Encampment 'steps up to the plate'

Colorado chef teaches south county Pro-Start class about presentation and plating


January 24, 2018

Joshua Wood

Michael Anderson, Reid Schroeder and Sean Stewart contemplate their plates.

Celebrity chefs are everywhere today-from Anthony Bourdain traveling internationally for CNN to Guy Fieri checking out his favorite diners. According to Chef Mike Dries (pronounced drees) from the Auguste Escoffier School of Culinary Arts, the namesake of the school was the celebrity chef of his day.

Escoffier, who was born in 1846 and died in 1935, was often referred to as the "Chef of Kings" by the French press. Chef Auguste Escoffier, however, is most known for his work to elevate chefs to the status of a respected profession. He also made it a mission to simplify and modernize haute cuisine, or high cooking.

Today, the school that bears his name carries on that same mission. The Auguste Escoffier School of Culinary Arts, based in Denver, sends representatives throughout the state of Colorado to give students a preview of what they can learn.

"We really focus on the farm-to-table aspect of cooking," said Dries, "we want students to know where their food comes from."

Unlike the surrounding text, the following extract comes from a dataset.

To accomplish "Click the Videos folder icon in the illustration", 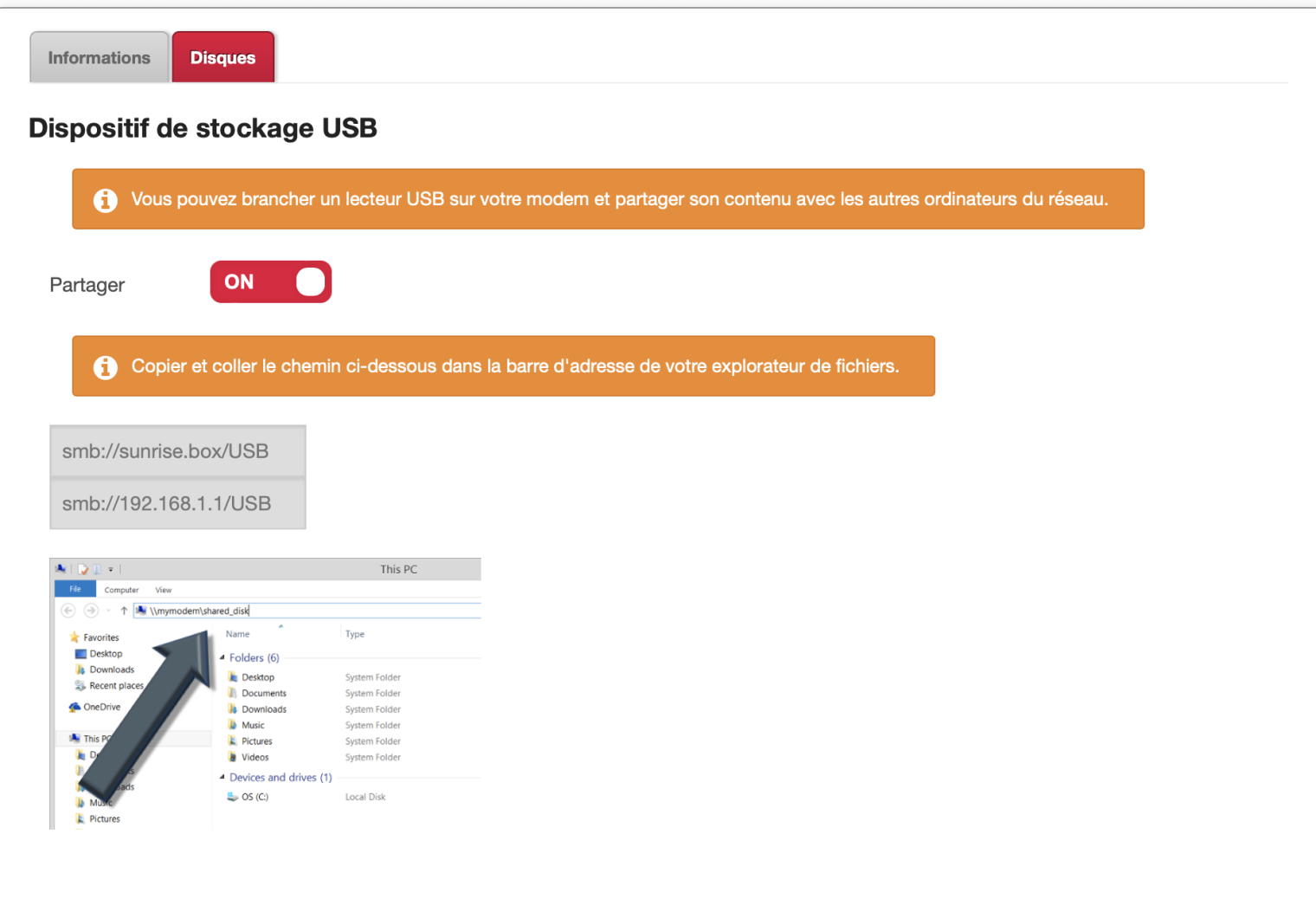I will click(232, 757).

At Encampment K-12 school, one half of that lesson has already been taught to the students.

"This makes it a little easier for me because they already know where their food comes from, so it's just a matter of explaining to them how it gets to the table," Dries said.

Joshua Wood

Riley Little was super creative, using a fork to spread her chocolate and caramel.

While this was Dries first visit to Wyoming (he normally travels around Colorado and Nebraska) it is not the first time Auguste Escoffier School of Culinary Arts has sent someone to Encampment. Encampment teacher Cheryl "Mo" Munroe told the Saratoga Sun that the school has sent other chefs in the past to work with and recruit students.

During his visit Jan. 10, Dries worked with Encampment students on food presentation and plating. After explaining the science and math behind plating, Dries showed students the art of food presentation with simple ingredients: strawberries, brownies and chocolate and caramel syrup.

"I've just made something you'd expect to see in a restaurant with 50 cents of product," said Dries when he finished.

Students lined up to grab plates and supplies before spreading out around Munroe's classroom to work on their own plates. Dries encouraged the students to be original in their presentations.

"If food is art, then the plate is your canvas," Dries told the students.

Munroe's students had no problems taking that advice to heart.